**Written on April 22nd 2017**
When I was finally weight-restored (and proved able to maintain a healthy weight), I was cleared for exercise after a 6-month restriction.
All I could think about was how out of shape I was, obsessing over what exercises would tone my arms, define my core, lean out my legs. Every day I would come home from school, change into my workout clothes, eat a snack, and head into my basement gym to… take “pre-workout selfies”.
Yup. Every. Damn. Day. 10 to 20 pictures, me posing the mirror picking myself apart. I told myself they were progress pictures, that what I was doing wasn’t disordered but the complete opposite. I WANTED to change, I wanted to be strong and healthy and I thought recording my progress obsessively would get me there.
But we all know how the obsession storyline goes.

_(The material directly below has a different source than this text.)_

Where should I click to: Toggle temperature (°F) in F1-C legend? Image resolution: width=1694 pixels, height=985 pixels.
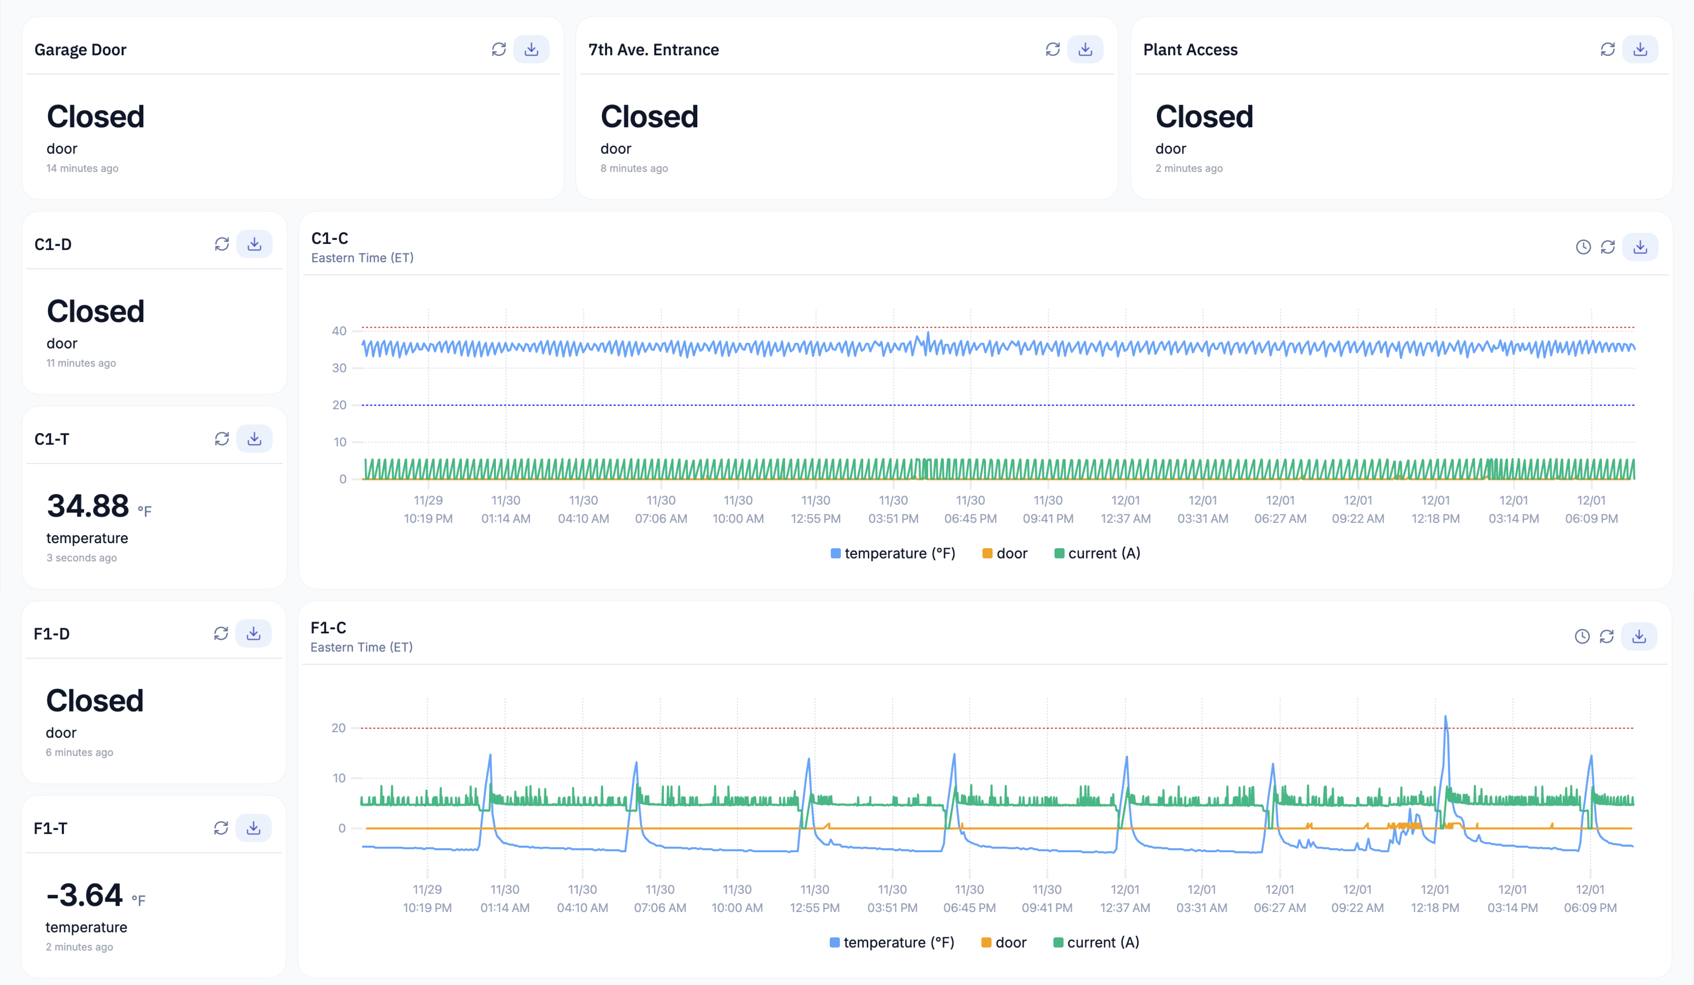893,942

After each workout, I would return to the same mirror and pose again, looking for instant changes in my body’s composition. I would take picture after picture, spending at least an extra half hour after my workout to do so. Then later at night I would lay in bed editing them, playing with filters and zooming in pathetically to see what needed to be “fixed”.
Sometimes my days were even determined by the quality of my photoshoot. Did I like the way this afternoon’s pictures came out? My stomach looked better today than yesterday, right? The rest of my day would be bright, I would feel happier and more accomplished, as if I were making huge strides.
The next day, my stomach didn’t look ideal. I wasn’t happy. That night, I was miserable, angry, what had I done wrong?
This vicious cycle went on for months, until it wore me down. I was too tired to care anymore. This was so miserable. I was obsessed with how my body looked, and judging my character, my disposition, my abilities, my character, all on an outward appearance that will never be 100% in my control anyway.
I was sick and tired of obsessing over my body, over what I didn’t like about it. I knew I needed to take action. I was sick of pitying myself and decided to take some critical steps towards distancing myself from my outward appearance. Some practices that worked for me were:
– Quitting the workout selfie game. This was extremely essential for me because of how obsessive it became. Honestly, I haven’t taken a selfie of my body at the gym in…I want to say 6 or 7 months. It just doesn’t even cross my mind anymore. That’s because of the second practice I implemented, being…
– Constantly reminding myself of all my body can DO. How smart and capable and deserving it is. Every day, I took time to thank my body for allowing me to build strength, to enjoy life again, to be alive. Dispelling irrational thoughts about your appearance can be tough, but the key is to be consistent. Expose your irrational thoughts by saying them out loud. This always, ALWAYS helps me realize how silly I’m being. Personally, I’ve always had discomfort regarding my stomach. To me, it was always “tubby”, and this translated into people seeing me as “lazy” or “weak” because I didn’t work hard enough to sculpt it to toned perfection. I would take this thought, and say it out loud. In the mirror. Watching and hearing such an ignorant and outright STUPID expression made me realize that I was being irrational.
-Making choices that benefitted how my body functioned instead of working for aesthetic goals. I’ve always been an athlete. I’ve always appreciated a thorough sweat and strength building. I had to revoke that mindset. I realized that recently I was working out to look a certain way. You have to shift this focus. Workout because it makes you stronger, it benefits your body and mind. The rest will fall into place.
-Put your trust out there in the world. Don’t be afraid to make changes that you know are best. I had to trust that taking care of and loving my body from the inside out would give me my best life. And what do you know? Here I am.
My quality of life rests in how I take care of my body from the inside out, not how it appears on the outside.
It’s funny how things work, actually. Once I stopped stressing my body and mind out regarding my appearance, my body began to go through changes that I was pleased with. I wasn’t inflamed or bloated anymore, which was likely a symptom of stress and obsession. This was around the same time that I made the switch to whole/fresh foods (for my internal benefit) from my gym-rat protein laden/toxic ridden intake (for my physical “gains”). This is no coincidence.
At first, it will be hard. If you have to take more drastic measures, DO SO. In the beginning, I did have to wear baggy clothing to work out to stop myself from picking out flaws. I did purposely avoid mirrors for some time, and the like. There is no shame in doing every damn thing you can to better yourself.
You are so much more than your body can show. Your life can be SO BRIGHT, so freeing, so stop beating your body up for not living up to some insane expectations you pulled out of thin air. Instead, step back, be grateful for what your body can do and how much it cares for you.
You only get one body, but you also only get one life. You might as well love your body, because loving your body allows you to love your life. You can’t love your life and hate your body, it just doesn’t work that way.
I can’t stress it enough. Just be GRATEFUL for your body, love it from the inside out.